== TASK DIRECTIONS ==
Reproduce every one of the rows below unchanged, character for character.

== ENTRIES PROVIDED ==
------------------------------
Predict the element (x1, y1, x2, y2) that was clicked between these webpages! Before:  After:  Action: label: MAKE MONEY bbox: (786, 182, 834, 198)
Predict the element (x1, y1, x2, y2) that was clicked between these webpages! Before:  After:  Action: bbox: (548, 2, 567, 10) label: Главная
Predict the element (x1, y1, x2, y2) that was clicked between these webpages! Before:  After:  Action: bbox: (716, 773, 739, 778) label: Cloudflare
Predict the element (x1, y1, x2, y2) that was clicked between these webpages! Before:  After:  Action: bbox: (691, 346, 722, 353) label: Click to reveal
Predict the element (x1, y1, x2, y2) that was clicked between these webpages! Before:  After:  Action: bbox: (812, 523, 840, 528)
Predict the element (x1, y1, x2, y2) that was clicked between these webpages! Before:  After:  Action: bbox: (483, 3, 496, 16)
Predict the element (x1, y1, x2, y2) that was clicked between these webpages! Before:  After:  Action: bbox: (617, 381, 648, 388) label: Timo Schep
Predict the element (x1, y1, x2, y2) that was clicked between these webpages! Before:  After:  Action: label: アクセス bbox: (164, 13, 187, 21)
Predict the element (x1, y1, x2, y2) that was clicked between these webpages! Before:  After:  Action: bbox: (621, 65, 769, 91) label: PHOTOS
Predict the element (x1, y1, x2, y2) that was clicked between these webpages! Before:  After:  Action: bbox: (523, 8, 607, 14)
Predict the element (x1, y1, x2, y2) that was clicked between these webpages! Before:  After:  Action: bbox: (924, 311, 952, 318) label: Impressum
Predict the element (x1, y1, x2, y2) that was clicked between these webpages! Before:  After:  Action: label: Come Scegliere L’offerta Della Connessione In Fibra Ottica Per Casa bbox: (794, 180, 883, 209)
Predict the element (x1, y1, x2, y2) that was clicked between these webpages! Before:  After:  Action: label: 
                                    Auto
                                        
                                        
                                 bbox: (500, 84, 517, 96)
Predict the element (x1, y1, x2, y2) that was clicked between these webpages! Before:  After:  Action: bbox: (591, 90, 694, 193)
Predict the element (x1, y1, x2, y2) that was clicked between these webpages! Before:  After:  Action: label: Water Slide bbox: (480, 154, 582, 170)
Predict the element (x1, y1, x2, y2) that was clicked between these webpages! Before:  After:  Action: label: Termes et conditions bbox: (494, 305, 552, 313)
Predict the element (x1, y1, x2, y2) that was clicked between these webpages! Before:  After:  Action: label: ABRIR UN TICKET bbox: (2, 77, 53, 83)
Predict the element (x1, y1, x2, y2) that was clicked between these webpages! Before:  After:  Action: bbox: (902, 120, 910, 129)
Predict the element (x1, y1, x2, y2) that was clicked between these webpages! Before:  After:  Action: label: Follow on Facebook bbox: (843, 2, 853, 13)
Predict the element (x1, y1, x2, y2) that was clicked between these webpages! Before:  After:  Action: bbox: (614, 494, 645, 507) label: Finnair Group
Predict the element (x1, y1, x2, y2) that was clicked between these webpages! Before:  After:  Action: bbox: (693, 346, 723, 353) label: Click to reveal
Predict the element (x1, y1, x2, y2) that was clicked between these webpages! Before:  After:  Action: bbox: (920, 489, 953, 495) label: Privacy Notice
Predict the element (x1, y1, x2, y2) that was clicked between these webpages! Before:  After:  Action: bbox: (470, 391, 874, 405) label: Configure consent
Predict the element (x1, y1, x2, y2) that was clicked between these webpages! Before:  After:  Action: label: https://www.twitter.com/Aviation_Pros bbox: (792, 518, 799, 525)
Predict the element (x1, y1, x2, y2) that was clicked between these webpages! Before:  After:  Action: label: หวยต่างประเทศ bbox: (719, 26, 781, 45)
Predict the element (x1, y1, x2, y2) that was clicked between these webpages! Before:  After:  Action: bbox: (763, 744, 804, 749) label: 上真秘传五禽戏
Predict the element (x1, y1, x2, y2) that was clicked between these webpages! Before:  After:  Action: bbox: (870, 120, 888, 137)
------------------------------
== RESULT OF THIS EXERCISE ==
Predict the element (x1, y1, x2, y2) that was clicked between these webpages! Before:  After:  Action: label: MAKE MONEY bbox: (786, 182, 834, 198)
Predict the element (x1, y1, x2, y2) that was clicked between these webpages! Before:  After:  Action: bbox: (548, 2, 567, 10) label: Главная
Predict the element (x1, y1, x2, y2) that was clicked between these webpages! Before:  After:  Action: bbox: (716, 773, 739, 778) label: Cloudflare
Predict the element (x1, y1, x2, y2) that was clicked between these webpages! Before:  After:  Action: bbox: (691, 346, 722, 353) label: Click to reveal
Predict the element (x1, y1, x2, y2) that was clicked between these webpages! Before:  After:  Action: bbox: (812, 523, 840, 528)
Predict the element (x1, y1, x2, y2) that was clicked between these webpages! Before:  After:  Action: bbox: (483, 3, 496, 16)
Predict the element (x1, y1, x2, y2) that was clicked between these webpages! Before:  After:  Action: bbox: (617, 381, 648, 388) label: Timo Schep
Predict the element (x1, y1, x2, y2) that was clicked between these webpages! Before:  After:  Action: label: アクセス bbox: (164, 13, 187, 21)
Predict the element (x1, y1, x2, y2) that was clicked between these webpages! Before:  After:  Action: bbox: (621, 65, 769, 91) label: PHOTOS
Predict the element (x1, y1, x2, y2) that was clicked between these webpages! Before:  After:  Action: bbox: (523, 8, 607, 14)
Predict the element (x1, y1, x2, y2) that was clicked between these webpages! Before:  After:  Action: bbox: (924, 311, 952, 318) label: Impressum
Predict the element (x1, y1, x2, y2) that was clicked between these webpages! Before:  After:  Action: label: Come Scegliere L’offerta Della Connessione In Fibra Ottica Per Casa bbox: (794, 180, 883, 209)
Predict the element (x1, y1, x2, y2) that was clicked between these webpages! Before:  After:  Action: label: 
                                    Auto
                                        
                                        
                                 bbox: (500, 84, 517, 96)
Predict the element (x1, y1, x2, y2) that was clicked between these webpages! Before:  After:  Action: bbox: (591, 90, 694, 193)
Predict the element (x1, y1, x2, y2) that was clicked between these webpages! Before:  After:  Action: label: Water Slide bbox: (480, 154, 582, 170)
Predict the element (x1, y1, x2, y2) that was clicked between these webpages! Before:  After:  Action: label: Termes et conditions bbox: (494, 305, 552, 313)
Predict the element (x1, y1, x2, y2) that was clicked between these webpages! Before:  After:  Action: label: ABRIR UN TICKET bbox: (2, 77, 53, 83)
Predict the element (x1, y1, x2, y2) that was clicked between these webpages! Before:  After:  Action: bbox: (902, 120, 910, 129)
Predict the element (x1, y1, x2, y2) that was clicked between these webpages! Before:  After:  Action: label: Follow on Facebook bbox: (843, 2, 853, 13)
Predict the element (x1, y1, x2, y2) that was clicked between these webpages! Before:  After:  Action: bbox: (614, 494, 645, 507) label: Finnair Group
Predict the element (x1, y1, x2, y2) that was clicked between these webpages! Before:  After:  Action: bbox: (693, 346, 723, 353) label: Click to reveal
Predict the element (x1, y1, x2, y2) that was clicked between these webpages! Before:  After:  Action: bbox: (920, 489, 953, 495) label: Privacy Notice
Predict the element (x1, y1, x2, y2) that was clicked between these webpages! Before:  After:  Action: bbox: (470, 391, 874, 405) label: Configure consent
Predict the element (x1, y1, x2, y2) that was clicked between these webpages! Before:  After:  Action: label: https://www.twitter.com/Aviation_Pros bbox: (792, 518, 799, 525)
Predict the element (x1, y1, x2, y2) that was clicked between these webpages! Before:  After:  Action: label: หวยต่างประเทศ bbox: (719, 26, 781, 45)
Predict the element (x1, y1, x2, y2) that was clicked between these webpages! Before:  After:  Action: bbox: (763, 744, 804, 749) label: 上真秘传五禽戏
Predict the element (x1, y1, x2, y2) that was clicked between these webpages! Before:  After:  Action: bbox: (870, 120, 888, 137)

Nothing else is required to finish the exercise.